Exercise requirements >> Each line from the one containing "Task: Expand Склонения" to the last line of the listing below is to be duplicated exactly, and no picture is to be carried over.
(Beginning of Data to process)
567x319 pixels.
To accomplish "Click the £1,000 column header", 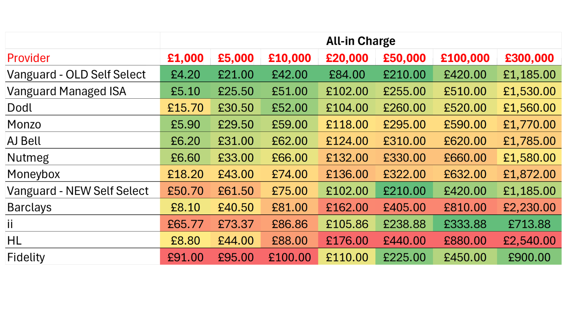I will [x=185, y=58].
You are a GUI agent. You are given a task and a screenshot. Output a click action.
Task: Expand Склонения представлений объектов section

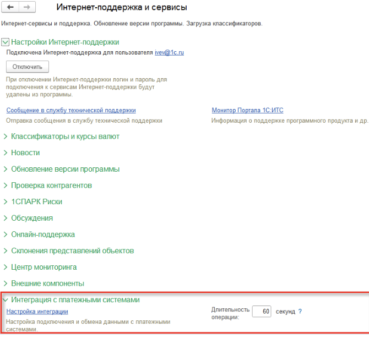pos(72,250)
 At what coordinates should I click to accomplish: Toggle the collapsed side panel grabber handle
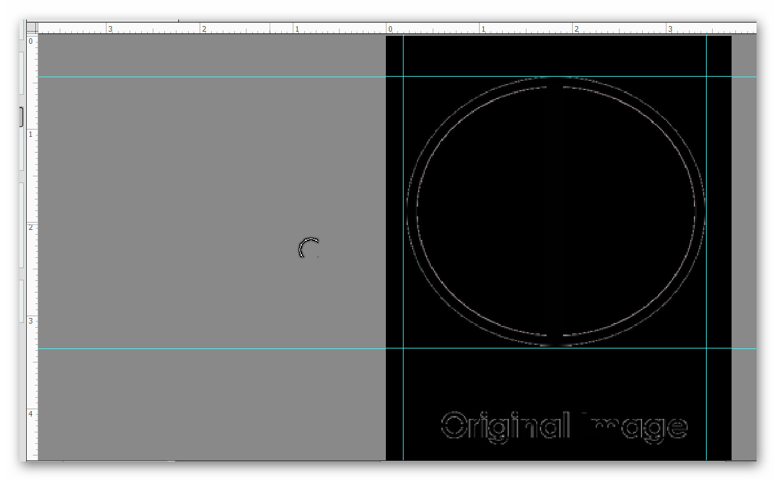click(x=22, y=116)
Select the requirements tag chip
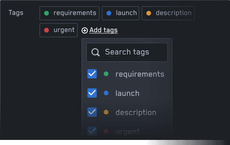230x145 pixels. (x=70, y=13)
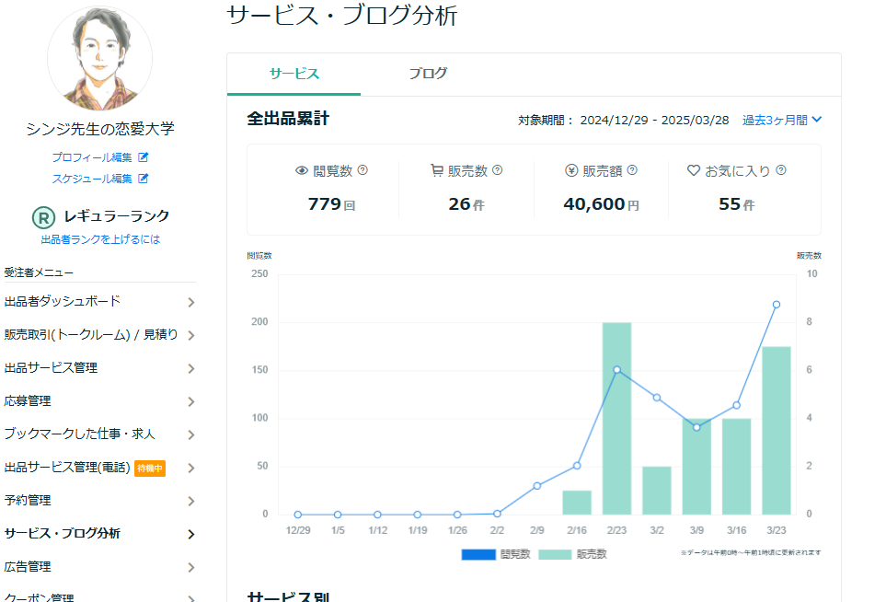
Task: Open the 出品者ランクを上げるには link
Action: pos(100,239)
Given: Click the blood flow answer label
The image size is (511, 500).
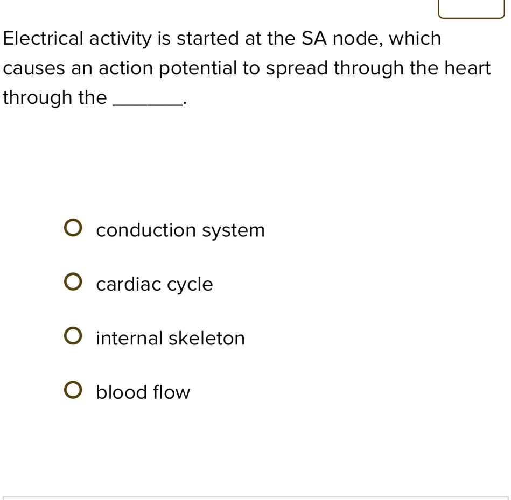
(End of Data to process)
Solution below >>
Task: Expand Склонения представлений объектов section

pos(72,250)
 At what coordinates should I click to accomplish: Toggle the collapsed side panel grabber handle
click(x=22, y=116)
Select the requirements tag chip
230x145 pixels. (x=70, y=13)
Task: Open the 出品者ランクを上げるには link
Action: pos(100,239)
Given: Click the blood flow answer label
The image size is (511, 500).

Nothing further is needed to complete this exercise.